*** Opening Data for analysis ***
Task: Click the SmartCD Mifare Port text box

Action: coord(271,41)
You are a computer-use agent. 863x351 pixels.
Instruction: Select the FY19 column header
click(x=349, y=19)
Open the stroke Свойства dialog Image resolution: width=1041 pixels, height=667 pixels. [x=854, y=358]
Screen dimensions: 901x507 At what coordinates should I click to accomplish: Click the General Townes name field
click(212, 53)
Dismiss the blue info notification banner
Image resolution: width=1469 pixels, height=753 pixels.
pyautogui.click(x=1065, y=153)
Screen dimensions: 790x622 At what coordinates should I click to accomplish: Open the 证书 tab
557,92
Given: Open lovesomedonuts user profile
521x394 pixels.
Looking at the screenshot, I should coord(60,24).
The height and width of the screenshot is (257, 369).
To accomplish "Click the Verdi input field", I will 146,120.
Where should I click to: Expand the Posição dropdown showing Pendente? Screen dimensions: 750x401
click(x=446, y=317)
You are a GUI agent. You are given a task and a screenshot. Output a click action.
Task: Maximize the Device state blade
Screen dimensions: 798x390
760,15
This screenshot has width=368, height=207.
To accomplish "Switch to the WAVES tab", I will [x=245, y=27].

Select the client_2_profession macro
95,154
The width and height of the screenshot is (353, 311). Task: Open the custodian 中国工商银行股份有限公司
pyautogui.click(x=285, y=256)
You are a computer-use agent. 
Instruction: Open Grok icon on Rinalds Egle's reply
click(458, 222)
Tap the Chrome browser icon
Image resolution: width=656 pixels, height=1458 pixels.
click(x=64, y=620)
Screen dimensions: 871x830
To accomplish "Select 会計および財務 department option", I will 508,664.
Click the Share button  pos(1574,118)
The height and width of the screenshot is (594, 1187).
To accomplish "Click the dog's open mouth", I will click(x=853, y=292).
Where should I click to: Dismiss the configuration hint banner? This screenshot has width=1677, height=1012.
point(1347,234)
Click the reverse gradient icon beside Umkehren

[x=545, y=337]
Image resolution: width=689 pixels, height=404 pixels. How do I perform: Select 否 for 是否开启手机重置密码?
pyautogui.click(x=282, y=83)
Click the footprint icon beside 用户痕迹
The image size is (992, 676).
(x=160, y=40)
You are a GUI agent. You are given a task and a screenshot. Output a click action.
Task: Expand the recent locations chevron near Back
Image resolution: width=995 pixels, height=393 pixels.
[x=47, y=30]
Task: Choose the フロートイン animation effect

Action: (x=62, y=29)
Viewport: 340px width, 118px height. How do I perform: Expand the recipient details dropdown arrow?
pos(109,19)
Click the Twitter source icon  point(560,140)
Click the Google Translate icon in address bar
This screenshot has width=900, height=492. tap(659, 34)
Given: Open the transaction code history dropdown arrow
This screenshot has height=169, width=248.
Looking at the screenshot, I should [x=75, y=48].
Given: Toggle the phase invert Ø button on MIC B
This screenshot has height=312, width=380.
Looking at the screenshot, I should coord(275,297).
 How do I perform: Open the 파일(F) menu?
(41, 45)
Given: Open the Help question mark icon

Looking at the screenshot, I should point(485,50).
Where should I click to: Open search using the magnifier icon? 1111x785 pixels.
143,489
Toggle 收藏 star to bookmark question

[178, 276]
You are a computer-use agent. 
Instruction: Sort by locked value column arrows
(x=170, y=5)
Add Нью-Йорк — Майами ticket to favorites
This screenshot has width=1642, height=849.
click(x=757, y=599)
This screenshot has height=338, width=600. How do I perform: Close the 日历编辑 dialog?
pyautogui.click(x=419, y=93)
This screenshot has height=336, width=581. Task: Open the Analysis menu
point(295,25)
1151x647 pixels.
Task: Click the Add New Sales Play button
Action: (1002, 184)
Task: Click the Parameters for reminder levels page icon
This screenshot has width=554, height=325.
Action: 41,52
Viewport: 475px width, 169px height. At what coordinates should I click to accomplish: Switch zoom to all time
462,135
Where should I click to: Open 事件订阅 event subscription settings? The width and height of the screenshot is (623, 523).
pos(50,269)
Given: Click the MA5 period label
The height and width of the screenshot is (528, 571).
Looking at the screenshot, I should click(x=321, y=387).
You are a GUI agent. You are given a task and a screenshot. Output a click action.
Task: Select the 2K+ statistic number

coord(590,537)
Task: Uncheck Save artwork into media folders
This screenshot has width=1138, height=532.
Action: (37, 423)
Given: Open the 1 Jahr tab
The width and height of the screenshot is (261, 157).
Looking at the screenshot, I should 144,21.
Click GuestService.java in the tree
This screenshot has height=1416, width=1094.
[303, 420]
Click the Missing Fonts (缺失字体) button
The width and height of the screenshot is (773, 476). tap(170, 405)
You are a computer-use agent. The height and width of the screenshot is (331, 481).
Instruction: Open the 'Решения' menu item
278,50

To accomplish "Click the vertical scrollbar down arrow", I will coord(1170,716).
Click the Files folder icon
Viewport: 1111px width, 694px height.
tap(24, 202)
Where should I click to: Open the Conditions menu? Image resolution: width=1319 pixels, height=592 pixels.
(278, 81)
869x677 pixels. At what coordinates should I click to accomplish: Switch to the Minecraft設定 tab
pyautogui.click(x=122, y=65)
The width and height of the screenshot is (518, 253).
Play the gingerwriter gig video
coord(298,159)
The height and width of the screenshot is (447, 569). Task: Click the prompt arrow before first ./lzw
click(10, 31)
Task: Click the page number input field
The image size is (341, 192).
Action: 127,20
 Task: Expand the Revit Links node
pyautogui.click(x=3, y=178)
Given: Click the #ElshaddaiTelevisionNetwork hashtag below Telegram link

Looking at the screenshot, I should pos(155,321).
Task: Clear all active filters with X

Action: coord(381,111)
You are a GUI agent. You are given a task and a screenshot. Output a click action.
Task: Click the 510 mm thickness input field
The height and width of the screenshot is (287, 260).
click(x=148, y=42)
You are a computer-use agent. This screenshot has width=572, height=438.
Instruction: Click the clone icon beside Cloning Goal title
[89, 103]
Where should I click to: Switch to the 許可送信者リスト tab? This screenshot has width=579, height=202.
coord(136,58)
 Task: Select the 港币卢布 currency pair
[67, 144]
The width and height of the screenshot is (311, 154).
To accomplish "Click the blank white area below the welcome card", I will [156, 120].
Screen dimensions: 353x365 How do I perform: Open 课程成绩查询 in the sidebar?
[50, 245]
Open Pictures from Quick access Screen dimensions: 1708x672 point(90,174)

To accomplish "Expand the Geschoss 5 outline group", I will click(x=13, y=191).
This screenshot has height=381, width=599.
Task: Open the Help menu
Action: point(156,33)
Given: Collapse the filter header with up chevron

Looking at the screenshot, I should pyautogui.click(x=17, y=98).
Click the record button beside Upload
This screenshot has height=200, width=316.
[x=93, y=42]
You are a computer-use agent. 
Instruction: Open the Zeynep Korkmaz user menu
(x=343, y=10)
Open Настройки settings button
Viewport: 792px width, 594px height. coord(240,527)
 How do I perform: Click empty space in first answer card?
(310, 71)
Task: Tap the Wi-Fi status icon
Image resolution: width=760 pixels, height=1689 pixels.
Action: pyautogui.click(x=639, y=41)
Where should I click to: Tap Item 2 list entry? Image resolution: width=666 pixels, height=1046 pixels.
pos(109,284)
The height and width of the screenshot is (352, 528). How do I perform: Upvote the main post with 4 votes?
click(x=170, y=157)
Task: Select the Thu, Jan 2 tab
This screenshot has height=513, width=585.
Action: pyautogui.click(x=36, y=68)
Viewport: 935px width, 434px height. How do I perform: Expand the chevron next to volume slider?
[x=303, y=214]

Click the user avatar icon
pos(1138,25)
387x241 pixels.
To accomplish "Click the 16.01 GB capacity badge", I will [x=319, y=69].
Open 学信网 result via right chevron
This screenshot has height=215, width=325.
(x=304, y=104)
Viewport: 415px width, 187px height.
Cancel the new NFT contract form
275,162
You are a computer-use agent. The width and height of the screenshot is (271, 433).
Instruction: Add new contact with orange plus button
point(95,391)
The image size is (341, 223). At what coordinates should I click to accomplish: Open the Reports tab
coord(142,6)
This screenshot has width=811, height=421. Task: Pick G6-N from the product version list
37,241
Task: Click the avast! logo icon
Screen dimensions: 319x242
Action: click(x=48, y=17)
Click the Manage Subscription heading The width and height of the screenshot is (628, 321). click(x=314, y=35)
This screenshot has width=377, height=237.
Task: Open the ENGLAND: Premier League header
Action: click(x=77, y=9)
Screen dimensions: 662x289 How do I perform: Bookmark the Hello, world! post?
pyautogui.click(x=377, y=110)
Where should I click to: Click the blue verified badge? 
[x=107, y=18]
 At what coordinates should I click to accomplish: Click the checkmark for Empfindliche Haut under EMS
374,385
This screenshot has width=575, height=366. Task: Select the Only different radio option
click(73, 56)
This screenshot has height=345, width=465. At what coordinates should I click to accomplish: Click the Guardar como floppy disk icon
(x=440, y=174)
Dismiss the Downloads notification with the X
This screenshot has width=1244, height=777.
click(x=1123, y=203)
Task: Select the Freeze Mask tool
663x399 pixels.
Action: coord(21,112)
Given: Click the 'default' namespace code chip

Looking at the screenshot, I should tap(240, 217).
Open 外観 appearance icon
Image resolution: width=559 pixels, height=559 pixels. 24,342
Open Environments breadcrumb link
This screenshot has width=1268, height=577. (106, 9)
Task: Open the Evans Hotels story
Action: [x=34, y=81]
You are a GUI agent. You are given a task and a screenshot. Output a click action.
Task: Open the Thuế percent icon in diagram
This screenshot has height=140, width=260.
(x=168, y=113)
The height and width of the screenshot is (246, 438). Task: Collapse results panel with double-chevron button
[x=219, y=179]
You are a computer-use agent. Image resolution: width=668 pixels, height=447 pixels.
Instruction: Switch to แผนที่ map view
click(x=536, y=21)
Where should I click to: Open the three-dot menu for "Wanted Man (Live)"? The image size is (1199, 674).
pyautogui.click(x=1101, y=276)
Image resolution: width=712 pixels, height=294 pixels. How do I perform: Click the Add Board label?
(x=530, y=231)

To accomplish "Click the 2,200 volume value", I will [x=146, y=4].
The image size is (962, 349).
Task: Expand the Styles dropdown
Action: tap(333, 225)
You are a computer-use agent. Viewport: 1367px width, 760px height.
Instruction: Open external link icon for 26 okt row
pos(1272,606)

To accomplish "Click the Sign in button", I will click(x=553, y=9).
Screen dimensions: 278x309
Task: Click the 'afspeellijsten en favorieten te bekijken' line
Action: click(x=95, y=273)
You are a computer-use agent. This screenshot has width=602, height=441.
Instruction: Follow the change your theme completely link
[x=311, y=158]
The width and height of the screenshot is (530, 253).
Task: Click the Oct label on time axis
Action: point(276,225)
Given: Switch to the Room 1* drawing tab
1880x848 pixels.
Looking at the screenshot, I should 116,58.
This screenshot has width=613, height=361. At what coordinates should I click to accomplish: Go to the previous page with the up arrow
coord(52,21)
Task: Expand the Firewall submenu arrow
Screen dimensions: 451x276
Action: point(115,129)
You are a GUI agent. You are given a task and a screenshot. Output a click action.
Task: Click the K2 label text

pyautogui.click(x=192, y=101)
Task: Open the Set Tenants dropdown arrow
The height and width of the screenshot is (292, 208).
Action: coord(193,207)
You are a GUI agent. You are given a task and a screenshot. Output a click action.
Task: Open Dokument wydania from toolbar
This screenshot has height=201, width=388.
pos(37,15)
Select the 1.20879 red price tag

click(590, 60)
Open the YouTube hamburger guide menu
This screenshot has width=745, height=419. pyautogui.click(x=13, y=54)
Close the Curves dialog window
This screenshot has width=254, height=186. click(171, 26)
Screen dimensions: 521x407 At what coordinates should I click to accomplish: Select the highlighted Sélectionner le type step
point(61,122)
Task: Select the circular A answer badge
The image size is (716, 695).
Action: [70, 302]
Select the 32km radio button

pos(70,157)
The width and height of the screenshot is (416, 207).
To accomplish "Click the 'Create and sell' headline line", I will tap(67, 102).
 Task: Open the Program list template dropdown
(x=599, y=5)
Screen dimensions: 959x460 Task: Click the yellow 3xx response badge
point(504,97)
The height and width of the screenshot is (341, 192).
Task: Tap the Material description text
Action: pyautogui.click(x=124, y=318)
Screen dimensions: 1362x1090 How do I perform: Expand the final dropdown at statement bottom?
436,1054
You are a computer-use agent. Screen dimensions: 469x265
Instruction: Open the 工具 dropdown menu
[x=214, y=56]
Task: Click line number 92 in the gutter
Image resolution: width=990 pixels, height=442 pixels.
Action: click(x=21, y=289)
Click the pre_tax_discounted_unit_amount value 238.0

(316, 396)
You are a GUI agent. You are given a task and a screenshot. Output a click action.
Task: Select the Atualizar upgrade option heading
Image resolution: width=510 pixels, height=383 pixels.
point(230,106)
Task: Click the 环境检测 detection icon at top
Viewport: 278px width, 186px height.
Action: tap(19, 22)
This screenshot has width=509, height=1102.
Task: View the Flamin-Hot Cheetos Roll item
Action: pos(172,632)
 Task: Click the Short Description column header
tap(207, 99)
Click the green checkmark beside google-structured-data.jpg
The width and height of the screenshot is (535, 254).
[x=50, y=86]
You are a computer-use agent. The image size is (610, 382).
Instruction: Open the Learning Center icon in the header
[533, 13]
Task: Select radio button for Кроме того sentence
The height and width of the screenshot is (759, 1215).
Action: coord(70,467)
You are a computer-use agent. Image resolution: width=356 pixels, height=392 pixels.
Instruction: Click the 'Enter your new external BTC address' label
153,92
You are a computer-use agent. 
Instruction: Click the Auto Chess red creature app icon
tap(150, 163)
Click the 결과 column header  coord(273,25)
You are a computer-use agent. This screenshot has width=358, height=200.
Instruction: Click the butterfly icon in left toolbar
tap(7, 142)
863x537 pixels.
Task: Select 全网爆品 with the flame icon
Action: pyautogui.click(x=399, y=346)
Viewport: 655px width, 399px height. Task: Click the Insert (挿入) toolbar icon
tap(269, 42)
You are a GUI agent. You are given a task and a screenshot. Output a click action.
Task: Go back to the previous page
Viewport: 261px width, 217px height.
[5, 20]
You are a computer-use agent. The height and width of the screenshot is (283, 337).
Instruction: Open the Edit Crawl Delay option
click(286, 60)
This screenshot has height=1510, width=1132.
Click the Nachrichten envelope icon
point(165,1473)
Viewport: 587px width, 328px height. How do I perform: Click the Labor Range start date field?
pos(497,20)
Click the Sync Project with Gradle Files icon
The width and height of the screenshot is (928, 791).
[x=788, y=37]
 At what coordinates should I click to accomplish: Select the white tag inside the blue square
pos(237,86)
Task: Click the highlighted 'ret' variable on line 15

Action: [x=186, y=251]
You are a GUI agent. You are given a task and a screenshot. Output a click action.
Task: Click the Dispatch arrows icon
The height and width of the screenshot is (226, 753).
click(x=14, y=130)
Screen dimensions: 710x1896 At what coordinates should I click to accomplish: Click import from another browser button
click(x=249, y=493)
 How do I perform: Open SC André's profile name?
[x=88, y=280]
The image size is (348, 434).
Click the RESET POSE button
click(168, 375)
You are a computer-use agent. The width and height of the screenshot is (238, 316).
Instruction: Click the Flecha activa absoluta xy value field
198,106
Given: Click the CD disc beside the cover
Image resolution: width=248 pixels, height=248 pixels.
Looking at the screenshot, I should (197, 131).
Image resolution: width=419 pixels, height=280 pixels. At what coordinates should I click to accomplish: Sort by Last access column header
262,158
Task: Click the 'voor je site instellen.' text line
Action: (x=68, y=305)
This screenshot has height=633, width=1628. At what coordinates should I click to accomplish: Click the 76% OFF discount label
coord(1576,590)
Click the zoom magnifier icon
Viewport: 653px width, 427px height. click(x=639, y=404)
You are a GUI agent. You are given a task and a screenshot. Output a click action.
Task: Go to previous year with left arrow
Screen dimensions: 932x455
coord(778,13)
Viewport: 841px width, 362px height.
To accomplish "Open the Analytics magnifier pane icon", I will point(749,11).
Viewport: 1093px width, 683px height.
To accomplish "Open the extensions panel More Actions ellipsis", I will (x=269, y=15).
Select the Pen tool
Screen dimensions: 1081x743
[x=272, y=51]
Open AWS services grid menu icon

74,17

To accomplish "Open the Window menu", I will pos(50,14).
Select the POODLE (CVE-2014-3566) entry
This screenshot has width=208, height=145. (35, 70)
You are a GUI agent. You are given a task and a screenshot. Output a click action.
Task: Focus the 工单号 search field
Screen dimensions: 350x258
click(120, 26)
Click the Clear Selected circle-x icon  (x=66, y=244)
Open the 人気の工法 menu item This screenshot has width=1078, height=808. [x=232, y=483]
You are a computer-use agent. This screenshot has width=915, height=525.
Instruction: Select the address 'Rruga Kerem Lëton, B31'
*** Closing Data for analysis ***
Problem details: Give back precisely the lines above that start at the line containing "Click the green" and end at the line containing "Task: Select radio", inclusive. No other lines belong in the output.

Answer space:
Click the green checkmark beside google-structured-data.jpg
The width and height of the screenshot is (535, 254).
[x=50, y=86]
You are a computer-use agent. The image size is (610, 382).
Instruction: Open the Learning Center icon in the header
[533, 13]
Task: Select radio button for Кроме того sentence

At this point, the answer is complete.